Sunday, February 19, 2012
American Beauty?
Everyone agrees advertisers seek to place ads for their goods and services where the most likely consumers will find out about them. So what does it say about me* that the radio show I tune into every afternoon while making dinner has ads for viagra, services to help you register an invention you made in your creepy basement, offers FOR A LIMITED TIME to buy special gold coins, and GPS tracking devices so you can "find out the truth." I had no idea I was a paranoid, grandiose, impotent baby boomer. Into this putrid mix of angry man ads as our nation led up to Valentines day was a tantalizing product for the man who really wanted to get his third wife back. At first I couldn't discern these messages from all the other cacophonous enticements that offered this fear-based listening audience opportunities to show this fucked up world how much better and smarter they were than everyone else. But each evening, as I chopped onions, boiled water, and sauteed whatever was getting fuzzy in my fridge, all the noisy messages about Valentines day began to emerge from their urgent, nay frantic advertising brethren and an image started to coalesce. After hearing the ads for the 60th time, it finally hit me, visually: Wait, did they just say you could send a dozen five-foot roses to the special someone victim? And not just that but, oh christ, you can also send a six foot teddy bear? Why can't these misguided lummoxes -- who don't think it's insane to send over a gargantuan stuffed toy and roses the size of corn stalks -- get out of their dim basements and start inventing a way to live that does not involve terrifying those whom they feel deserves their attention?

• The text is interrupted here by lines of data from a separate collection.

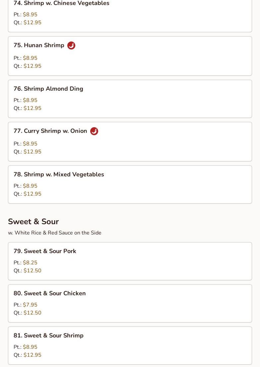260x367 pixels.
Task: Click the Sweet & Sour section heading
Action: click(x=33, y=222)
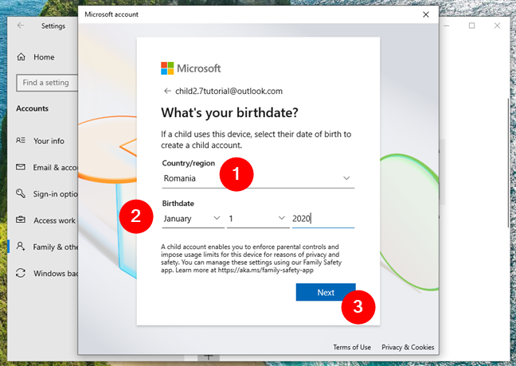Viewport: 516px width, 366px height.
Task: Expand the Country/region Romania dropdown
Action: (x=258, y=178)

All of January the ads played on, relentlessly urging listeners to send these creepy things "right to her door."
Yeah, right to the address she thought you would never get. But hey, you bought that GPS tracker, and dang if it didn't turn out she's holed up in that dismal apartment complex just a few miles from your condo. Great, maybe I'll drive by a few times tonight after heating up some manwiches for dinner. Just to see if she got my beautiful presents.
And Flapnation, here's the most terrifying news of all: the roses cost $700.00 dollars, the bears around $300.00 and if you thought that was the terrifying news, read on if you dare. When I went to the website to see this crazy shit for myself, I found that most of it had sold out.
Now, I'm no marketing guru, but if you really wanted to target a service effectively, I think it would be VERY elegant to add a link to a service that offers fast-track restraining orders. One-stop shopping for both recipient and sender.
*it says I have a weird reaction to yelling, anger, and invectives. For some reason I can unwind from my day spent with hundreds of children by listening to adults acting more childish than actual kids while they argue about politics. Something so relaxing to me about how bat-shit crazy everyone involved in the show acts.
**Flapdude commented on both items. To the giant teddy bear, he suggested it's a sublimated desire for a blow-up doll on the part of the sender, and he opined that the giant roses were reminiscent of something from Jules Verne's Journey to the Center of the Earth. Which might explain their price tag. 700 dollars! I think they really DID get harvested from the center of the earth.